In the bathroom, I dispose of the condom and return with a warm washcloth. She flinches when I press the cloth against her but doesn’t wake. With a frown, I realize this is the third time tonight we’ve made love. I need to be more careful with her.

Returning to the bathroom, I toss the cloth in the hamper and then stare into the mirror. Waking her for a third time like some randy teenager with no self-control is not like me, but then I haven’t been normal since I met her.

When I first saw Victoria—or Tiny as her mother called her—on the street delivering a package, I wanted her. I liked the way she carried herself—self-assured and comfortable. I thought her long, blonde hair would look tempting spread out on my pillow. I imagined her thighs would be steel-hard from the biking. She made me laugh when she kicked the doorframe of the store after realizing the shop owner, who needed to sign for the delivery, was missing.

She made me hard when she stared at my lips like she wanted to taste me.

In those few minutes of interaction between us, I saw a panoply of emotions—vulnerability when she considered my request to play hooky and enjoy a day in the park followed by a night in my bed; frustration when her customer was absent; and iron discipline when her sense of responsibility overrode all else. Her unfettered emotionalism was refreshing. But it was when she ran from me and my direct offer of pleasure that my appetite was whetted.

I was well and truly caught.

I hadn’t actively avoided love, but I hadn’t sought it out. Why should I? I’d spent most of my thirty-two years fixated on making money. And there were few bedroom doors closed to me. Reasonable attractiveness—made infinitely more so by the thickness of my wallet—ensured that bachelorhood in New York City was easy and entertaining.
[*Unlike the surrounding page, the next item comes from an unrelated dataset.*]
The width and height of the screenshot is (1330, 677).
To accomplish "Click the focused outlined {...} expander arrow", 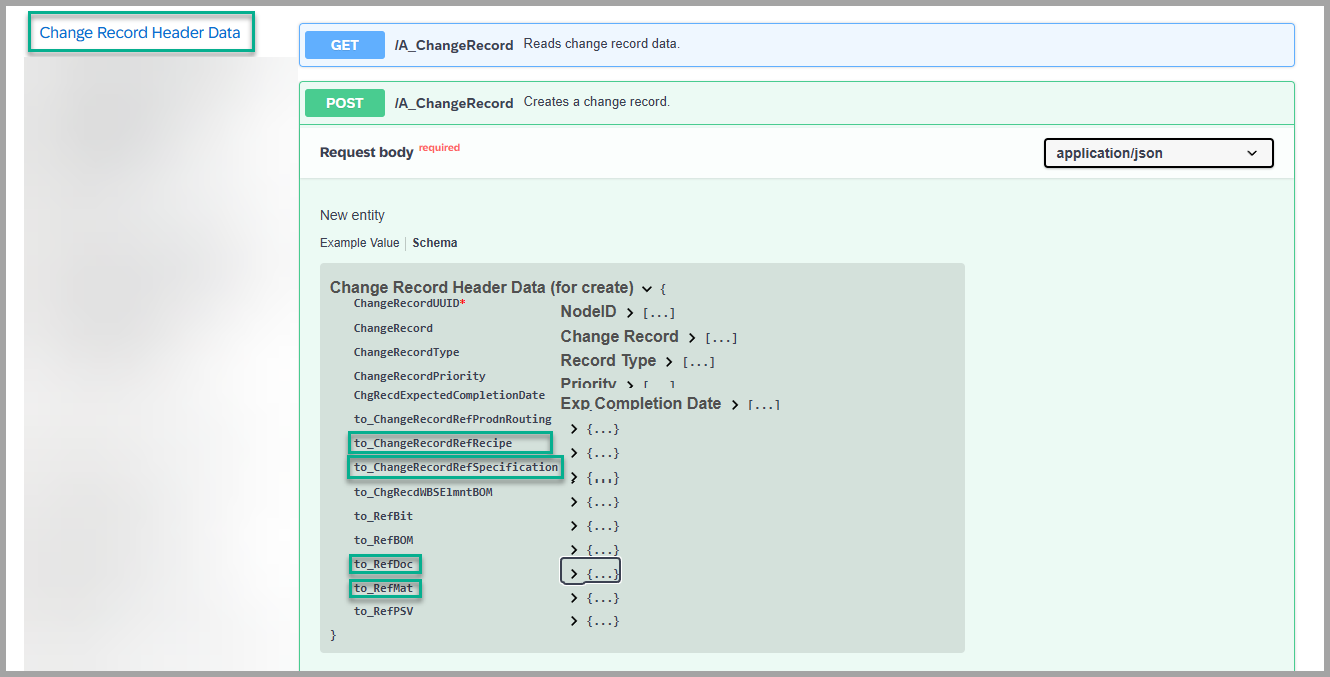I will click(x=574, y=574).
Maybe too easy, because her refusal unwittingly transformed her into an irresistible challenge. The more she denied me the more I wanted her. Her mother was ill with cancer, and Victoria believed she couldn’t juggle both my interest and her concern for her mother’s wellbeing.

My arrogant belief was that money would solve her problems, making it easy for her to slip into my bed. After all, money had solved most of my issues, except one. But the more cash I threw at her, the more barriers she erected.
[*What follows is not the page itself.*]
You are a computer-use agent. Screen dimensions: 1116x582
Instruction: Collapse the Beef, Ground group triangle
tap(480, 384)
Even now, I’m not sure how many walls I’ve managed to tear down, how far inside the citadel of her heart I stand which is why I probably woke her for a third time. Why I can’t keep my hands off her. I’m afraid that all I have binding her to me is the response I can generate in bed.
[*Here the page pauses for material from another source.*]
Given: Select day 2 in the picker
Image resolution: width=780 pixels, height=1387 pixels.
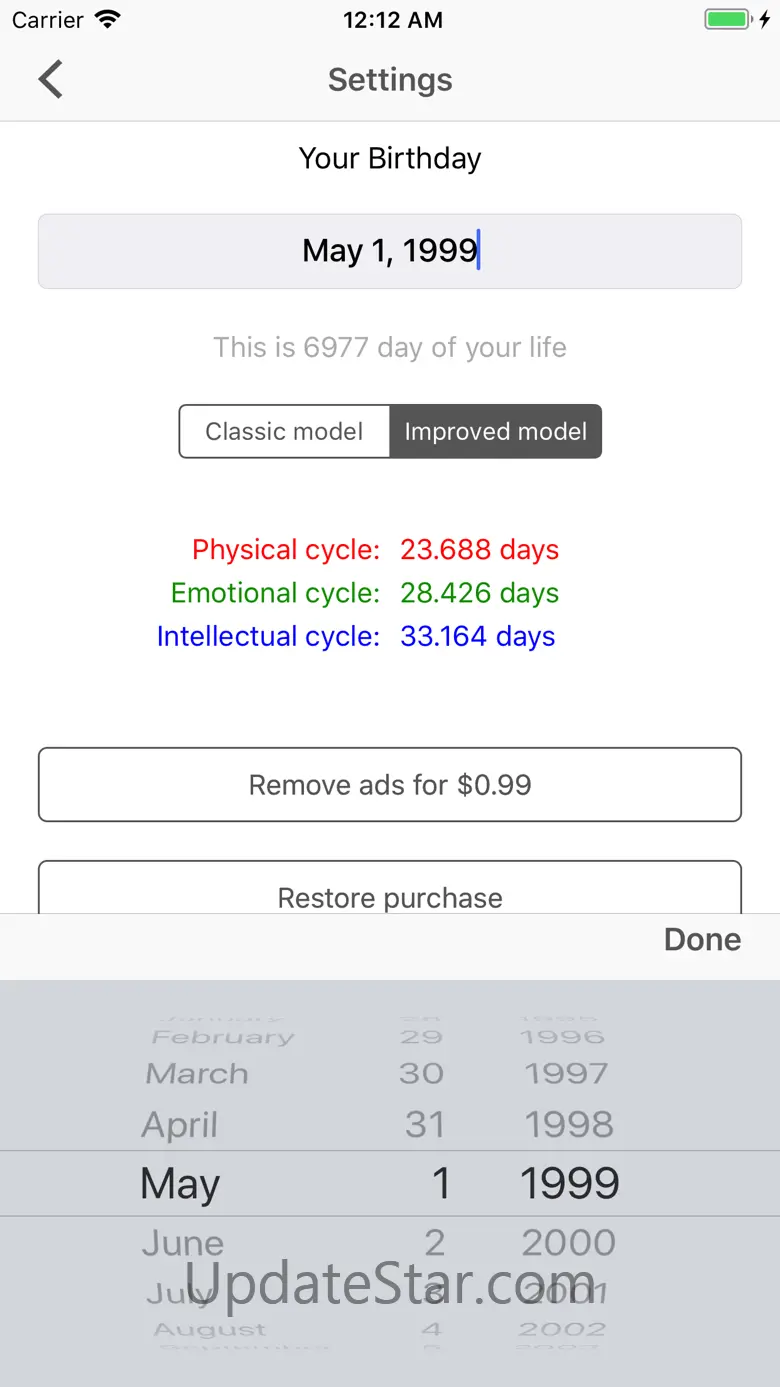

The world I live in is inhabited by people whose lust for more—whether it’s power or money or influence—drives them to the basest of actions. Show a weakness and someone will attempt to leverage it for their own benefit.

Tiny had only one thought in her life—to save her mother. It was a story I understood all too well, and the ending was as tragic as I’d suspected it might be. Tiny’s mother lost her battle with cancer.

In slumber, she seeks my touch, the one thing that has given her pleasure in the weeks after her mother’s death.

Some might say that I was a lucky son of a bitch—in the right place at the right time—because she needed someone, anyone, after her mom passed. But I make my own luck. Tiny’s special, and I’ll do anything to keep her.